In the following discussion, Dominik wanted to know why the graph algorithms have been implemented in Lua, instead of using existing GraphViz libraries. They could be called externally. Till explained it. The graph generation happens in the middle of TeX run, with sizes and node contents developing at runtime. It is quite difficult to generate C++ class objects for such external libraries, to pass them and then to process the results. Therefore, a direct implementation is a natural decision, and it avoids dependencies. LuaTeX is enough and already comes with TeX. We don’t have to get C++ libraries running on different systems.
As I already talked so much about this presentation (you can see I’m a TikZ enthusiast), then I will mention also the third point: Till used a PDF shading function to generate a scalable Mandelbrot set image. It’s unusual for PDF as a fairly rigid page description language, that can calculate so iteratively or recursively like PostScript. It’s outstanding because by using a shading function he exploited a leak in PDF.
I was interested in what news we can expect in the near future of TikZ. Of course nobody can predict anything, as everything depends on time and interests, but Till Tantau showed clear interest in the use of SVG format as possibly an additional output format. This format allows, for example, animations, and it is very portable. Each web browser can handle SVG.
The last presentation for the day was held by Uwe Ziegenhagen. It was about the org mode of emacs. This turns Emacs into a tool for outlining texts, for collecting notes, for creating to-do lists and project planning. It can output in various formats: LaTeX, ODT, HTML or DocBook, for example. Uwe explained the installation and demonstrated the usage with a sample document. Finally, he explained how you can configure the export, for example, which LaTeX packages should be used and which macros would be assigned.
After so much time in the lecture room, many of us did not take the bus but walk back from the university into the old town. That was a nice walk along the waterfront, taking almost an hour, with very nice sunny but cold weather. Again, it was a pleasant opportunity to chat.
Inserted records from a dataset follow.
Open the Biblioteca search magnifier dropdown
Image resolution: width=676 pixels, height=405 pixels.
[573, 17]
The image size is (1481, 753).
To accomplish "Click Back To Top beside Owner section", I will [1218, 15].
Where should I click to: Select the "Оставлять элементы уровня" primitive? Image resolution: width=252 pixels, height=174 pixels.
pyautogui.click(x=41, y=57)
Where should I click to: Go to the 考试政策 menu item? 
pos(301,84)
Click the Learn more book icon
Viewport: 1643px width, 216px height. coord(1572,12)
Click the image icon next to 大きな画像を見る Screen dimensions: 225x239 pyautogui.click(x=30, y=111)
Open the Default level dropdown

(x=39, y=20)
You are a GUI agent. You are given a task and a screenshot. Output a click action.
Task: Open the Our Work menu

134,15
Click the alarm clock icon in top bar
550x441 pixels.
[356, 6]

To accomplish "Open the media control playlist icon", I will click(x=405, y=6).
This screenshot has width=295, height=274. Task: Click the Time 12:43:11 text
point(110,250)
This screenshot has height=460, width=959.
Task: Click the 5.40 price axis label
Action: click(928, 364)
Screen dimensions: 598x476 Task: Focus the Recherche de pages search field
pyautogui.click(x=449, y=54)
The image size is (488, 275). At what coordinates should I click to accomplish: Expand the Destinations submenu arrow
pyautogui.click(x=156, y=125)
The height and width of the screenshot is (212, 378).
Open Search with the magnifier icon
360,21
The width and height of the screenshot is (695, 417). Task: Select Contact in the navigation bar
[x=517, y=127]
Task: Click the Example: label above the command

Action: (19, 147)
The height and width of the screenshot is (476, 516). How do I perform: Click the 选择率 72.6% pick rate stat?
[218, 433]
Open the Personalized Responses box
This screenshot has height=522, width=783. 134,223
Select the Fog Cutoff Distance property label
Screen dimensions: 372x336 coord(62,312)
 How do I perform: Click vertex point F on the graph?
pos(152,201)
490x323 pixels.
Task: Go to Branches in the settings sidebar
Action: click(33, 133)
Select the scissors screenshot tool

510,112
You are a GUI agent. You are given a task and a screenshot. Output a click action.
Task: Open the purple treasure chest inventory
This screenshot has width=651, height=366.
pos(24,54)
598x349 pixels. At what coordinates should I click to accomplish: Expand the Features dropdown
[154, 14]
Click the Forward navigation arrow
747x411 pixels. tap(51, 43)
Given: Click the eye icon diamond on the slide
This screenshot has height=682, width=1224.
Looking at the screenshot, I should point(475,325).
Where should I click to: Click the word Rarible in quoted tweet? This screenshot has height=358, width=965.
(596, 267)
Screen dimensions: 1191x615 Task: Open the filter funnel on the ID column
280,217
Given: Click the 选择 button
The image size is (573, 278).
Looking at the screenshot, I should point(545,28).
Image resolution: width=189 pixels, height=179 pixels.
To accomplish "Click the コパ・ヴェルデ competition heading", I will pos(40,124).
For the evening, there were tables booked in the “Golden Lion” restaurant in the Old Market. That was short walk through the old town area, near our hotel. A soup served at the table, then we could select from a very rich and very good buffet. We had good discussions, so the evening passed by quickly. After midnight, our remaining small group walked back to the hotel.
At the third day, Günther Partosch made two talks. One was about making PDF documents ready for being archived, and the additional work required. Such documents should survive changes of operating systems and technologies and should be reproducable in the same way on different systems. So, a basic requirement is embedding all fonts, images and color information in the file itself. He used the hyperxmp package for embedding meta data, and hyperref with pdf a option to generate a mostly PDF/A compliant document. glyphtounicode.tex was used to map glyphs to Unicode characters, as required by PDF/A. Compression needs to be switched off. In the later talk, he demonstrated how to generate a glossary, a list pf acronyms and a list of symbols, all using the glossaries package. He did it using real code examples.
Doris Behrend showed us examples of schoolwork and exams of the last 50 years. We could see, how aesthetics and aspirations developed over time.
Then there was barbecue at the campus. Another touristic highlight followed: a visit of the Ozeaneum Stralsund. This is a large sea exhibition in giant water tanks.
With the interesting talks, the many chats in the breaks, and the alongside program, the meeting was a very nice experience. I saw a very well organized DANTE meeting, it was a great pleasure to attend. Many thanks to DANTE and the organizers, especially to Christina Möller, Silke Krumrey, and the university of Stralsund.